London was calling to four Ryerson students, whose Canadian-inspired fashion designs caught the eye of Hudson’s Bay Co. executives and British retailer Topshop.
The team created a 10-piece fashion line and business plan for Topshop to enter the Canadian market, and won a trip across the pond to present it.
“It was a really great experience … it makes you so much more engaged with school, and so motivated. You realize what university can offer,” said retail management student Julia Hart.
Their challenge: appeal to the hearts and minds of Canadian consumers, while staying true to the British brand.
The winning team — retail management students including Hart, Michaela Atkinson, Mary Jinny Kim, and fashion design student Elizabeth Chung — presented a collection they called Memento. Atkinson says each piece was inspired by a specific place in Canada.
“We wanted it to really embody the whole country, and not just be so urban-centric,” she said. “A lot of the time people only think of Toronto or they only think of Montreal when they think of Canada, but there’s so much more to it,” said Atkinson.
The final collection sectioned off into six regions: the North, the East and West Coasts, the Prairies, central Canada, and French Canada.
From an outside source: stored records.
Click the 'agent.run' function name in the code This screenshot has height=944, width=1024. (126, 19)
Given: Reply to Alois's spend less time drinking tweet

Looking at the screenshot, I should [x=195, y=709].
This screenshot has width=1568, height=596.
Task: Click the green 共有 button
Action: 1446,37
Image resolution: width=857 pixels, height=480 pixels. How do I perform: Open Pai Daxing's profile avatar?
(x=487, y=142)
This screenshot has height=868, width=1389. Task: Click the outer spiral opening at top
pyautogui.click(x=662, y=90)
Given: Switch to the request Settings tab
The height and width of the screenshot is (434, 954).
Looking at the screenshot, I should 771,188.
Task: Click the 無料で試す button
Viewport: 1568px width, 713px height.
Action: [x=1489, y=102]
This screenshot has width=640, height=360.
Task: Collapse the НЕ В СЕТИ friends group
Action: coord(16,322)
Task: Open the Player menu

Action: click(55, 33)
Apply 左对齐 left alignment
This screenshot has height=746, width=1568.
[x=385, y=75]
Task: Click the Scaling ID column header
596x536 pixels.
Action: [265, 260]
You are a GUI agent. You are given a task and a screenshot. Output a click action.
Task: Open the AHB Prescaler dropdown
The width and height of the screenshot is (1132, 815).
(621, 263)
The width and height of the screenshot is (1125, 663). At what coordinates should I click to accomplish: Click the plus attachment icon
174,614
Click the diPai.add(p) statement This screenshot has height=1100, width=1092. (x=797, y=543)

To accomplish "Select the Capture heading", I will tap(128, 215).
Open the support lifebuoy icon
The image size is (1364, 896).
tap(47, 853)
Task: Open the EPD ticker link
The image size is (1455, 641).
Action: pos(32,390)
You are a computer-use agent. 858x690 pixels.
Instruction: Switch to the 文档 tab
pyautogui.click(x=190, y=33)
The results are pieces like a warm, northern Canada-themed jacket with a colour scheme that evokes Auyuittuq National Park in Nunavut, or a strapless dress with a print of the Gatineau Lakes area in Quebec.
The project started in the classroom of Donna Smith’s special sectors class for retail management students, which has them studying fashion. The third- and fourth-year students split into groups of three and, with funds from Topshop, “hired” one fashion design student to help develop their line.
The groups showcased the results: a research book that included brand development information, sketches for the line, financial and marketing plans, and a press kit, to a team from the Hudson’s Bay Co., who decided which team was London-bound.
With the Topshop executives, the line was a hit. “They really liked that our marketing plan (tied) in consumers with an emotional connection,” Kim said. She added that the executives were “so supportive and welcoming, (and) as young people in the industry it was really encouraging.”
The Memento line is not going into production, but the team says they learned a lot from the experience. “Having the opportunity to put something together from start to finish was a really big part of it,” Hart said.